Concerns about a lack of leadership at Colombia’s National Institute for Drug and Food Surveillance (INVIMA) continue to intensify following an alert about shortages of pediatric HIV drugs. Meanwhile, INVIMA’s latest acting director has initiated a personnel shakeup, the country’s newspaper of record issued a scathing editorial about the agency, and union leaders have become increasingly vocal about their concerns.

On 20 January, El Espectador published an editorial decrying what it called “abandonment” at INVIMA. A “lack of clear direction” has “generated anguish among patients and health professionals,” the paper’s editorial board wrote. Citing the decision by recent INVIMA director-nominee Germán Velásquez to withdraw from the confirmation process last month after claiming that nothing had been done to advance his appointment, the newspaper questioned whether, if matters at the top had been handled so poorly, “what can we expect from the [daily] work of the institute? How can we tell patients not to worry?”

In an interview 10 days earlier with Colombia’s W Radio, Mira Anaya, a spokeswoman for Sintrainvima, an INVIMA workers’ union, argued that without a confirmed director, the agency would struggle to complete the crucial task of working through a years-long backlog comprising tens of thousands of approvals, renewals, and other procedures for medicines, devices and clinical trials. “Clearing all these procedures is not something that can be done from one day to the next,” Anaya commented. “We need an improved technological platform, and that implies decisions and budgeting.”

Colombia’s Health Minister Guillermo Jaramillo, in an interview with Caracol Radio on 17 January, brushed off concerns about INVIMA’s lack of leadership and blamed Colombia’s two previous presidential administrations for its ongoing problems. He also claimed that the agency has remained functional under its acting directors – some of whom have lasted as little as two months – and that a major overhaul was already underway.

According to a report in Semana, INVIMA Acting Director Adriana Pereira, in place since late December, demanded the written resignations of top agency personnel as of 4 January, in an act that could complicate the job of a future permanent director at the agency.

The implications of INVIMA’s problems once again became clear on 17 January, when the agency, which is charged with monitoring to prevent shortages of essential medications, disclosed inadequate supplies of two drugs used to treat pediatric HIV patients and unavailability of a third, nevirapine. The El Espectador editorial characterized the shortages as “a scandal,” and further evidence of a crisis at INVIMA.

Ministry of Health shortage notice (Spanish)

Mexico COFEPRIS’s expects digital platform will speed trial registrations by 75%

On 18 January, Mexico’s Federal Commission for the Protection against Health Risks (COFEPRIS) announced that its digital platform for clinical trials and studies, Digipris, is no longer requiring in-person meetings or physical paperwork, and that a 75% reduction in usual wait times can be expected with the program. The digital program, the agency said in a news release, “is strategic for attracting investments in research and the medical industry,” and “changes the historical dynamic between the user and the regulatory institution.”

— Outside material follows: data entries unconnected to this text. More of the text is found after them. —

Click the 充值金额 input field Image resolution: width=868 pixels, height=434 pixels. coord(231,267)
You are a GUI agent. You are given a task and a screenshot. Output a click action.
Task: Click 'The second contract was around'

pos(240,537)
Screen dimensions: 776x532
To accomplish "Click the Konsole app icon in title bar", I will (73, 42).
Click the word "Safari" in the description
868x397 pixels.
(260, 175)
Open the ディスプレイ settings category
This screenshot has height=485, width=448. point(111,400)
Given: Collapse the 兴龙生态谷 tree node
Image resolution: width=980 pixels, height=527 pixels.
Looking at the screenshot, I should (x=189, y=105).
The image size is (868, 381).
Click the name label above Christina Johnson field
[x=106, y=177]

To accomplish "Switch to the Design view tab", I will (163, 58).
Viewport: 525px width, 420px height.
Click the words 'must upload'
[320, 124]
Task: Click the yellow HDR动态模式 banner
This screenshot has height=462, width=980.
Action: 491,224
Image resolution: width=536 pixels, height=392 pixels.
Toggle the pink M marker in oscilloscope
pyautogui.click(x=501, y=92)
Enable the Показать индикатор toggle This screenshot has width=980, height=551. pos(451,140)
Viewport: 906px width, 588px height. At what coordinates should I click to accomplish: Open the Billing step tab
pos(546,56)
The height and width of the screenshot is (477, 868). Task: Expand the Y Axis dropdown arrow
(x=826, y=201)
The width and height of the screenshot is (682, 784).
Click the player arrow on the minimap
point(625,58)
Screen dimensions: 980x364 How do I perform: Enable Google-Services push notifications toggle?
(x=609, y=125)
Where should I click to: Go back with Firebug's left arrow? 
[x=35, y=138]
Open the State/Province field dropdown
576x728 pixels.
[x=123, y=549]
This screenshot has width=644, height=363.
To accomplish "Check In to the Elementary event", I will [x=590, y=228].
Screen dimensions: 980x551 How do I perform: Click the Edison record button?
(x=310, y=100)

In a separate announcement 15 January, the agency said it had authorized more than 200 products – including 27 medications and 181 devices – in the final weeks of 2023, as well as seven clinical trials, including one of an HIV treatment. The agency, which last year grappled with drug shortages exacerbated by its total shutdown of the country’s largest manufacturer of generic psychiatric medicines, has since been updating on its latest attempts to speed approvals, streamline procedures, and help ensure adequate supplies of medications in a country long beset by shortages. In the same 15 January announcement, COFEPRIS said it had launched a pilot program to prioritize controlled psychiatric medications and had resolved some 137 pending procedures related to these drugs.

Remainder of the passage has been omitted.